For reference, see the implementations of, for example, SDL_ClipboardEvent, SDL_TouchFingerEvent, SDL_MouseButtonEvent, or SDL_QuitEvent.
In other words, no matter which member of the union you work with, the first field will always be something encoding the event type.
This construct is called a discriminated union (or tagged union). Here is an all-in-one example:
enum TypeTag { kFoo, kBar, kNone };
struct Foo {
TypeTag tag;
// ...
};
struct Bar {
TypeTag tag;
// ...
};
union DiscriminatedUnion {
TypeTag tag;
Foo foo;
Bar bar;
};
With discriminated unions, you can avoid inheritance and still compose one type
that behaves as an instance of this or that type depending on some context, and
you just check the value of tag
to know how to access fields of the union. You
lose anything you might have otherwise gained through polymorphism, and the
total size of DiscriminatedUnion
is the size of its largest member (plus
padding, potentially; see the interesting note at the bottom of the SDL_Event
implementation). However, the
discriminated union construct supports
data-oriented design by
concentrating data of interest nearby in memory instead of potentially scattered
about through a network of pointers (whether these pointers be
pointers-to-base-class in some data structure, or members of instances pointing
to this and that data, or the CPU figuring out which methods to call via
dynamic dispatch).
Today a simple feature I added to the game was a target frame rate. This is typically done in one of three ways.
The first is by using timers in your game code. You capture the start time of when processing begins for a single frame, then you capture the time processing ends for that frame. Subtract the times, and if the time required to prepare the frame is less than your target frame time, sleep the thread for the difference in times.
The major issue with this approach is that the thread you're collecting timing information on can be preempted at any time by the operating system. Depending on which operating system (or language library) features you use to measure time, you may accidentally be ignoring the time your thread spent off the CPU. That time passes in the world outside the computer and so can cause inconsistencies between the time your game thinks elapsed and the wall-clock time that actually elapsed.
The second way to achieve a target frame time is by using performance counters. Performance counters are typically built into modern processors and track some kind of low-level hardware event. In this way, the counter itself is independent of operating system nuances such as scheduling. The operating system provides an API to access the performance counter value. As we don't necessarily know what is being measured by the performance counter, we don't know what the count is relative to. Thus, the counter value itself is not a measure of the passage of time. The operating system also provides an API to query the frequency of increments to the performance counter, and with this information, we can compute the passage of time.
dt_s = (perf_counter_now - perf_counter_then) / perf_counter_frequency
SDL3 provides SDL_GetPerformanceCounter and SDL_GetPerformanceFrequency for this purpose.
The third way is to externalize synchronization, to rely on display hardware to indicate when a new frame can be drawn.
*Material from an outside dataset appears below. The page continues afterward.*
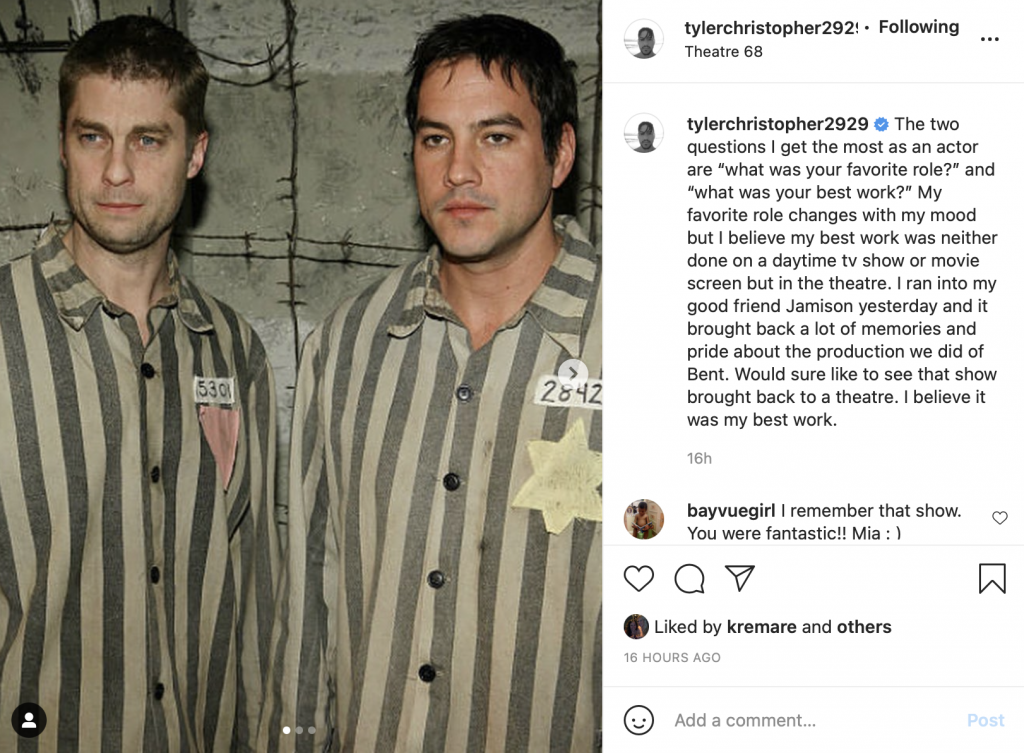Open comments with the speech bubble icon
The image size is (1024, 753).
690,579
This is done via "vertical synchronization," also called VSync. If your GPU supports VSync and you enable VSync in your renderer, your GPU synchronizes drawing the frame buffer with the refresh rate of your display hardware (ex: your monitor). If your mornitor supports running at 60 Hz and 144 Hz, and if you configure your monitor to run at 144 Hz, then your GPU will send whatever is in your graphics buffer to the display 144 times per second, making your display frame rate 144 Hz.
To use VSync effectively in your game, you likely need to make your game loop frame rate-independent. If your player has a very fast refresh rate on their monitor but your game sometimes takes a while to draw its next frame, you might not hit your frame timing. It's no problem to draw the same thing twice while you're preparing your next frame, but you need to make sure you account for the passage of time independent of refresh rate (performance counters help with this). It helps to do general math in your game in SI units--meters, seconds, etc. This way regardless of whether you hit your frame time or not, the movement of things in your game (for example) is natural. Things don't move faster than expected on fast refresh rates and slower than expected on slower refresh rates.
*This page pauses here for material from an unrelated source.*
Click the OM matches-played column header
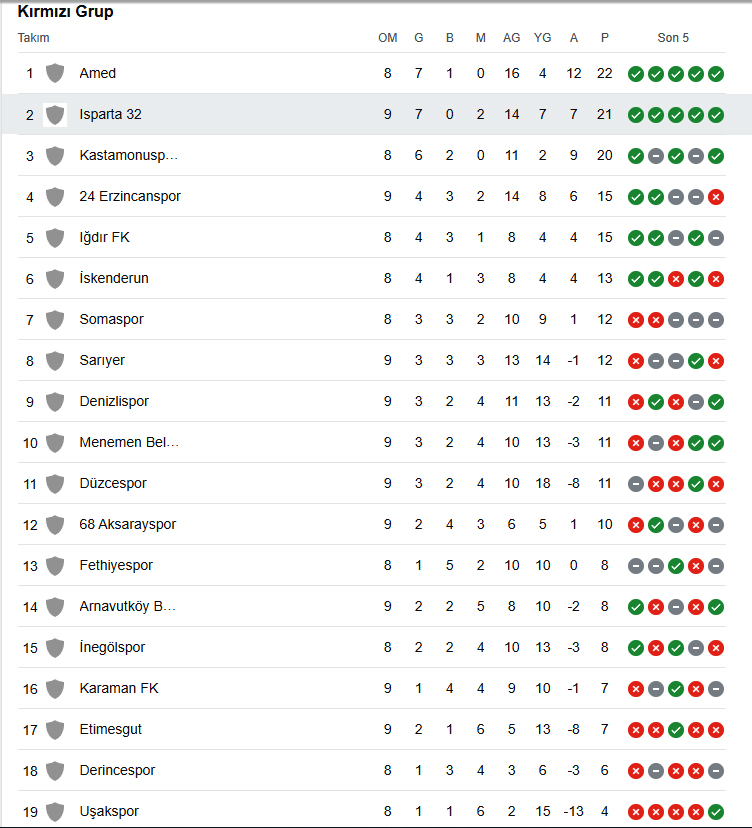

SDL3 provides SDL_SetRenderVsync for this purpose.
Regarding the first and second approaches to hitting a target frame rate, they are complicated by two assumptions.
The first assumption is that your player's display hardware is some harmonic of your desired target frame time. In other words, if your target frame rate is 60 FPS, then if your player's monitor is rendering at 60 FPS or perhaps 120 FPS, you most likely will not encounter screen tearing. Your 60 Hz game loop might be out of phase of the display hardware's refresh cycle, but this means you'll always have your next frame prepared by the time the display hardware draws its next image. Also, your game's cycle time is not outpacing or falling behind the cycle time of the display hardware, so you will likely never be partway through preparing a new frame when the display hardware starts reading the frame data to draw the next image. If your cycle timing is not a harmonic of the display hardware's, your game loop will, theoretically, eventually be updating a frame while the display hardware is reading the frame buffer to draw its next image.
The second assumption is that you always hit your frame time. Even if your cycle time is a harmonic of that of your display hardware, if your game loop runs longer than your target frame time, you are at risk of screen tearing.
With all this said, unfortunately none of these three techniques guarantees smooth rendering. See this great article for why.
As for me, for now, I am using the performance counter technique for simplicity.
Today I implemented simple tilemap rendering. In my previous post, I discussed exporting a tilemap from an Aseprite file as a binary file. I parsed that binary file in my game and then used SDL3_image to load the tileset image. I was considering using stb image to do the loading, but since I'm committing to SDL, I figured I'd learn SDL3_image. If it feels too heavy, I'll switch to stb.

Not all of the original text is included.